Attendu cependant en ce qui concerne l'application des peines que la cour confirmera également celles infligées à M et Mireille C qui tiennent un juste compte de la gravité des faits et des comportements des auteurs et qu'elle aggravera la peine de Robert C en le condamnant à 2 ans d'emprisonnement avec sursis et 150 000 F d'amende ; qu'en effet, celui-ci est apparu tout au long de l'instance comme l'instigateur principal du réseau commercial mis en place et son principal bénéficiaire dont il tirait de substantiels profits, alors qu'il ne pouvait ignorer les infractions qu'il commettait en raison de sa fraîche et précédente expérience dans le cadre d'une entreprise similaire.

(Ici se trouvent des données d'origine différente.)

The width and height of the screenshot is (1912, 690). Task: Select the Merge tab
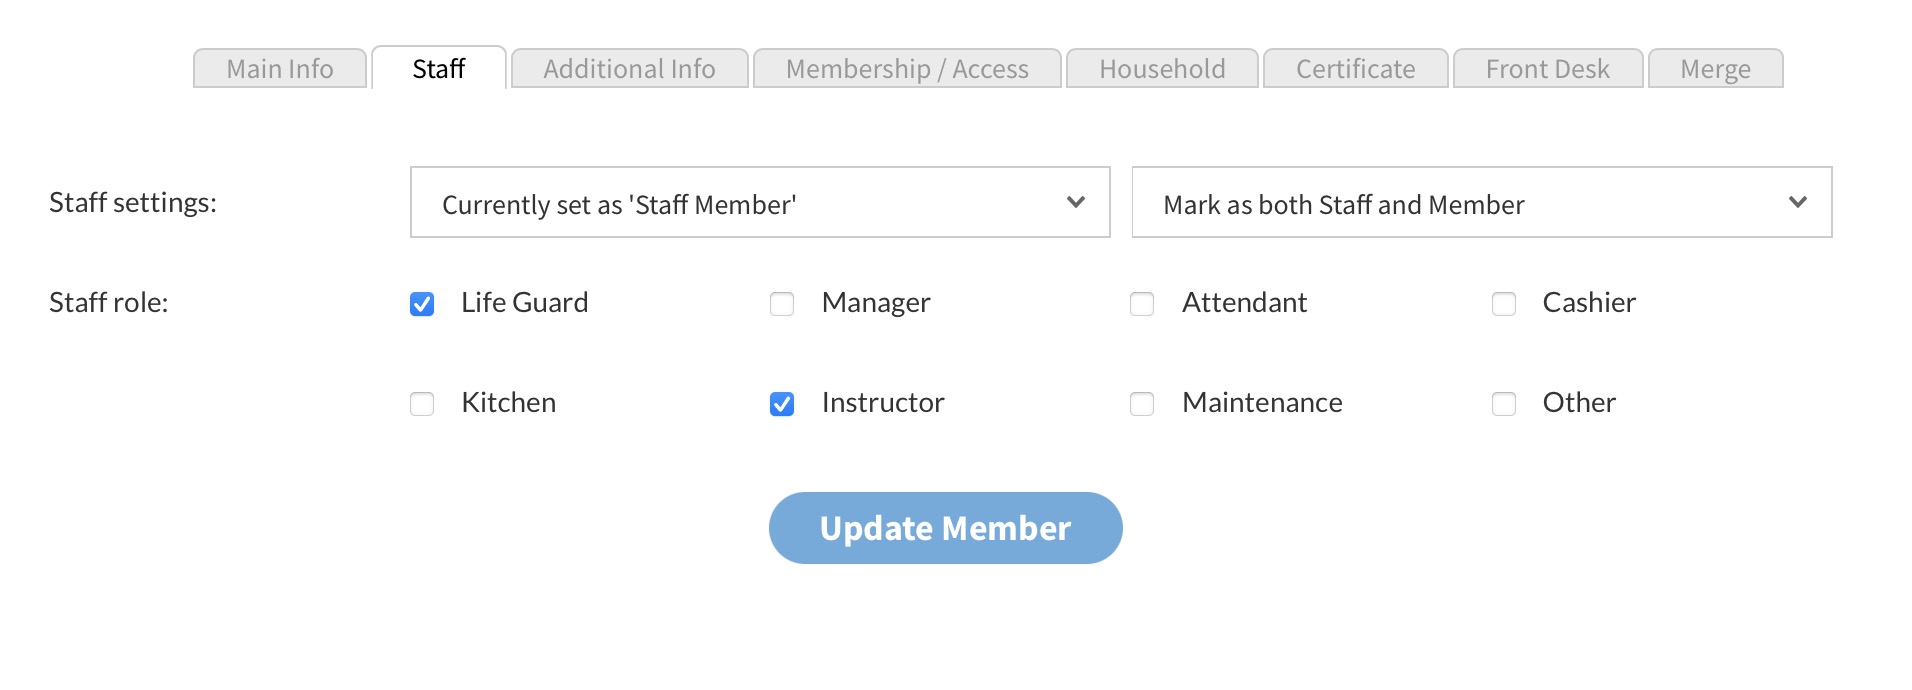(1715, 69)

Par ces motifs, LA COUR, Statuant publiquement, contradictoirement et en dernier ressort Déclare recevables les appels successivement interjetés à l'encontre du jugement du 6 mai 1992 ; Confirme ledit jugement en ce qu'il a prononcé la relaxe de Jean Michel B ; Confirme ledit jugement - sur les déclarations de culpabilité - sur les peines prononcées à l'encontre de Dominique M 1 an d'emprisonnement avec sursis et 30 000 F d'amende ; Le Président a pu donner au condamné l'avertissement prévu par l'article 737 du Code de procédure pénale en raison de son absence à l'audience de lecture de l'arrêt. Mireille C 8 mois d'emprisonnement avec sursis et 150 000 F d'amende ; Le Président n'a pu donner au condamné l'avertissement prévu par l'article 737 du Code de procédure pénale en raison de son absence à l'audience de lecture de l'arrêt. - sur les mesures de publicité ordonnées publication par extraits du présent arrêt contenant las éléments développés des préventions retenues, dans les journaux La Dépêche du Midi, édition de Toulouse Le Monde Le coût de chacune de ces publications, aux frais du condamné, ne dépassant pas la somme de 5 000 F Reforme ledit jugement sur la peine infligée à Robert C et le condamne à 2 ans d'emprisonnement avec sursis et 150 000 F d'amende. Condamne M Dominique, C Robert et C Mireille aux dépens. Fixe la contrainte par corps, s'il y a lieu, conformément aux dispositions de l'article 750 du Code de procédure pénale Le tout en vertu des textes susvisés ; Ordonne que le présent arrêt soit mis à exécution à la diligence de Monsieur le Procureur Général.